Comme il terminait ses prières, il vit sortir un couple de l’écoutille avant. Il reconnut l’homme tout de suite : c’était l’énergumène qui était monté subrepticement à bord. À vrai dire, le qualificatif d’énergumène ne lui convenait pas. Il s’agissait d’un jeune homme de seize ou dix-sept ans environ, admirablement découplé avec un beau visage sensible. On disait que c’était un Bambara. Or Fereira n’était familier que des Congolais, des Gabindas, des Angolais dont il s’approvisionnait au fort de São Tomé2 et depuis peu, des Minas, des Ardras qu’il embarquait à Sã João de Ajuda. Comment l’homme était-il monté à bord ? La porte basse dite « porte de la mort » qui menait de l’esclaverie centrale de Gorée aux négriers était gardée nuit et jour par des soldats et des marins en armes. N’y accédaient que des esclaves étampés au fer pour marquer leur appartenance et soigneusement entravés. L’homme avait donc bénéficié de complicités. Cependant le véritable problème n’était pas là. Comment un homme pouvait-il s’offrir à devenir un objet de traite ? S’offrir à affronter l’horrible traversée ? Était-il fou ?
Quand les marins l’avaient découvert et traduit devant leur capitaine, la première idée avait été de le jeter par-dessus bord. C’était sûrement une forte tête, venue fomenter une de ces mutineries d’esclaves dont tout navigant avait la terreur. Mais l’homme, avec une extraordinaire dignité, leur avait montré une croix. Était-il donc baptisé ? Alors, on ne pouvait mettre à mort un enfant de Dieu, et, pris au piège, Fereira avait bien dû supporter sa présence. Il avait d’abord tenté de l’empêcher de s’approcher de la partie des ponts inférieurs que l’on réservait aux femmes, car il ne voulait pas de promiscuité à bord. Cela avait été impossible ! Avec la même autorité tranquille, l’homme venait protéger une jeune Nago3 que Fereira avait eu la chance de se procurer à l’entrepôt de Gorée. Fereira en ricanait. Une fois qu’ils seraient rendus à Pernambouc, ils connaîtraient leur malheur ! Les planteurs n’avaient pas de ces délicatesses. L’un d’entre eux achèterait l’homme et l’expédierait dans l’enfer des plantations de canne ou de café. Quant à la fille, étant donné son joli minois et son jeune âge, elle ne tarderait pas à devenir « maîtresse de maison » et à mettre au monde des bâtards métis. Fereira lui-même en avait deux ou trois d’une négresse mina.
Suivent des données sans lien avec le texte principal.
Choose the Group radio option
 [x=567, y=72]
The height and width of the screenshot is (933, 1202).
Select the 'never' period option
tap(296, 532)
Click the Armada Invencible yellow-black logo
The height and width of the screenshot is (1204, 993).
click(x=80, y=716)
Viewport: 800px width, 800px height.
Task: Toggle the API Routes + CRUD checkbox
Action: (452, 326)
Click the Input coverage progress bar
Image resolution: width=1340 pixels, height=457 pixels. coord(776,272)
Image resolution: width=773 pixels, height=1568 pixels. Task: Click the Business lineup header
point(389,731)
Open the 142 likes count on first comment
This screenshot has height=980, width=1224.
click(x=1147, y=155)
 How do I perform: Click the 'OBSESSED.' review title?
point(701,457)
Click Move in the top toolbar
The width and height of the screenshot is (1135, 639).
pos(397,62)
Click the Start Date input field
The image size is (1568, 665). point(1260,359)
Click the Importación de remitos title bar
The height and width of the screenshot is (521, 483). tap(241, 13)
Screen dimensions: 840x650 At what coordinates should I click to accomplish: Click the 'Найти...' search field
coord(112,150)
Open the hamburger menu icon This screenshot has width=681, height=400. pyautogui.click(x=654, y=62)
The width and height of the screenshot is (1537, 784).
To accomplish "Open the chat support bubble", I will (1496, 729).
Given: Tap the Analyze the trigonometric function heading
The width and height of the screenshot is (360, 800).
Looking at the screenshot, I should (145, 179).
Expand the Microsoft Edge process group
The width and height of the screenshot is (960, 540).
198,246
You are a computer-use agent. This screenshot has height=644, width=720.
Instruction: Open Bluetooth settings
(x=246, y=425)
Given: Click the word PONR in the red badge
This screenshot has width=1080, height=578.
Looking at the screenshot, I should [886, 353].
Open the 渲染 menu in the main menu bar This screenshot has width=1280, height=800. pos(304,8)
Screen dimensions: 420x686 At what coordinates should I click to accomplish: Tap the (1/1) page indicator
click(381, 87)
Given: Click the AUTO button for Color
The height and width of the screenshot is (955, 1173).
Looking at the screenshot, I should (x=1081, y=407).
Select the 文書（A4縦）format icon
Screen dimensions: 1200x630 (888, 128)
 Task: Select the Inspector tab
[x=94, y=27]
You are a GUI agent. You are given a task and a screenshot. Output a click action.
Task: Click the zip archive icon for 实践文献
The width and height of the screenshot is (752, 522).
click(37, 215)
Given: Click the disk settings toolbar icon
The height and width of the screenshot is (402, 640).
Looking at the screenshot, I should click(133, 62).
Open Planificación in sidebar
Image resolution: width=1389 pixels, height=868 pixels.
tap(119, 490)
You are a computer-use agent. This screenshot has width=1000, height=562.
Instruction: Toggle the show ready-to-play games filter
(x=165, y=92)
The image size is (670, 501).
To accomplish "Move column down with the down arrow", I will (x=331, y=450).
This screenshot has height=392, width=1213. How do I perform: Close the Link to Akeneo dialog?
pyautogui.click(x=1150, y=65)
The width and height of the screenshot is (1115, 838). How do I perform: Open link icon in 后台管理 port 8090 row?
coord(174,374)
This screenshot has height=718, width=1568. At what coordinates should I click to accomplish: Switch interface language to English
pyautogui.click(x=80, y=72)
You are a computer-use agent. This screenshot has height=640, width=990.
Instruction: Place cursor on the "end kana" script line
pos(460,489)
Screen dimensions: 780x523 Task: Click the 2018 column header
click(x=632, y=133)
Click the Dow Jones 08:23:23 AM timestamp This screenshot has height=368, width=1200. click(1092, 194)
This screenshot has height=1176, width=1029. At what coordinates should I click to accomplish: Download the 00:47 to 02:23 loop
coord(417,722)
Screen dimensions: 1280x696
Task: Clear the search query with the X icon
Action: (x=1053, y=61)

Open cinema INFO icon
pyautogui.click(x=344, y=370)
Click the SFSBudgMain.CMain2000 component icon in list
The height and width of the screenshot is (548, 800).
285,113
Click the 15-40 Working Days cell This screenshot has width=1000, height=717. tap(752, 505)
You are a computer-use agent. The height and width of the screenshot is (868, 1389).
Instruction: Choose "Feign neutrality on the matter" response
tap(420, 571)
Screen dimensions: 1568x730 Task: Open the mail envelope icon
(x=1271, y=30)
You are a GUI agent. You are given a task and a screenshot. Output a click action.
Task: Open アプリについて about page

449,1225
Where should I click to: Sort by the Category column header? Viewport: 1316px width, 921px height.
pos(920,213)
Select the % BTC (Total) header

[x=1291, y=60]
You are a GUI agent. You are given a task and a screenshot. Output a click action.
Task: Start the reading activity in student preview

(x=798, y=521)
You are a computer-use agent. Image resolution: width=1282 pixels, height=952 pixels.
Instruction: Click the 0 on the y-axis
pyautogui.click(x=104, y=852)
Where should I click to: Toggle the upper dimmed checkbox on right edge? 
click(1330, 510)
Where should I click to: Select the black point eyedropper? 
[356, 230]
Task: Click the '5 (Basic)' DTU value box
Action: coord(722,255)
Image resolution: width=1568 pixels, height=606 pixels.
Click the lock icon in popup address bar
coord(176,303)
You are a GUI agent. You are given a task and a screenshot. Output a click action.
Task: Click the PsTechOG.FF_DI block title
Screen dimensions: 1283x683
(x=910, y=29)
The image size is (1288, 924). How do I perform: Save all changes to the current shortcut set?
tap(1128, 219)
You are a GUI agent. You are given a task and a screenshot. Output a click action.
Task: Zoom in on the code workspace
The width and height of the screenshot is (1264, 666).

Cependant le couple regardait la mer. Tant que la mer existe, l’homme ne peut être entièrement malheureux. Abandonné. Mer, immense bleu appliqué sur le corps de la terre ! Tes eaux sont amères. Pourtant doux sont les fruits de ton ventre. Tu es si puissante que l’homme avide d’or, de cauris, de café, de coton ou d’ivoire n’est pas parvenu à te dompter. Il te parcourt au galop de ses chevaux de fer. Mais quand tu t’irrites, roulant tes ondes, alors il redevient un enfant apeuré.